Work to do
Transcribe the entries below line for line, changing nothing.

Given data
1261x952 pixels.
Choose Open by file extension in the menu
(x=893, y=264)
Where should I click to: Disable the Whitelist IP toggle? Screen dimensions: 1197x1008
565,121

Task output
1261x952 pixels.
Choose Open by file extension in the menu
(x=893, y=264)
Where should I click to: Disable the Whitelist IP toggle? Screen dimensions: 1197x1008
565,121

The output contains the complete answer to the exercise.